Saturday, January 15, 2011

Day Eight: Of Falling Water and Slipping Students



We weren’t quick to hit the worksite today, but we were quick to finish today’s job nonetheless.  We got to the site to find a new pile of gravel awaiting our wheelbarrows and buckets and we were happy to start scooting it from place to place as soon as we could.  We finally had both pulleys operational, along with the new platform that can service both destinations at the same time. 

People just cranked into jobs and we managed to reduce the numbers at each point of the process so we could spread ourselves across two pulleys at the same time.  We’ve gotten somewhat artistic about the various positions, enough that we can actually compare notes on strategies that help us “stick the landing” of the buckets at the bottom.  We have really developed a feel for the ropes, ideas for how to make the buckets roll at the right speed, a sense of the proper weight of the contents for each bucket, and signals and codes to keep each other on top of what is going on (“fire in the hole!” and “incoming!” are our two favorite ways to give each other the heads up). 

We’ve created our own language of pulley-ness, as we have the main rope, the “leash,” and the “tail” on our short line.  The long rope has all of that plus “pigtails” that are part of its stabilizing mechanism.  We have different descriptions for the loads we favor and the ways to pack them onto the carabiner.  All in all, we function like a little ant farm up and down the hill, but we are pretty sure that we laugh harder than ants tend to laugh. 

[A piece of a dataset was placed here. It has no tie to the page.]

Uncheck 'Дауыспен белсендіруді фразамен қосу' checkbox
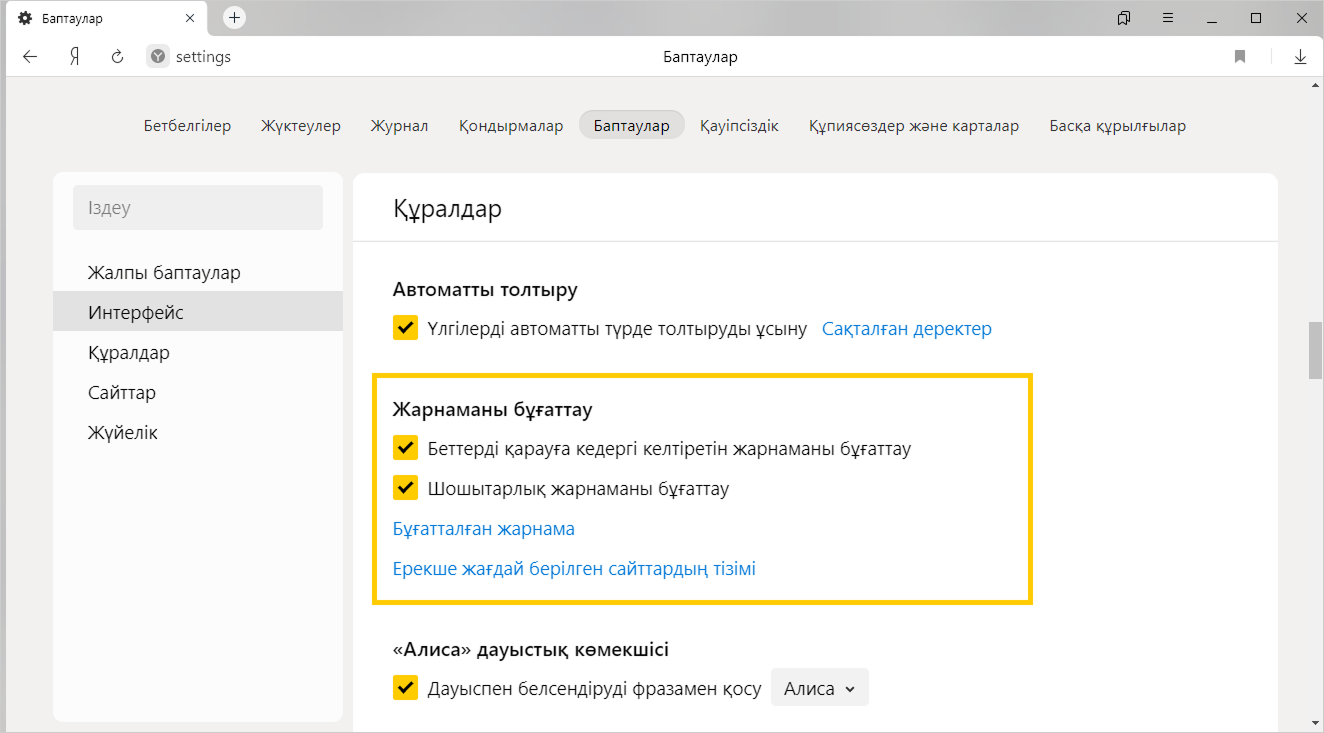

After all of our ingenuity and practice on the pulley systems, we managed to move a whole pile of stone that equaled 6 cubic yards (otherwise known as roughly 18,000 pounds) in about two hours.  In case you missed that stat, we moved 9 TONS of stone in two hours with 16 of us and about four or five Dominican friends.  Now add on the two same-sized loads that we had already moved and we are at 27 tons of sand and stone, with one more 18,000 pound pile in our near future.  Our total on sand and stone will be about 72,000 pounds (36 tons).  We also have to move 75 bags of cement that weigh 94 pounds each (totaling over 7000 pounds).  With other miscellaneous items (not even including our own tools) we will be hovering just under 100,000 pounds of materials that we will have transported down the slope from the trailhead between the fence and the breadfruit tree.  Wow.  And ouch. 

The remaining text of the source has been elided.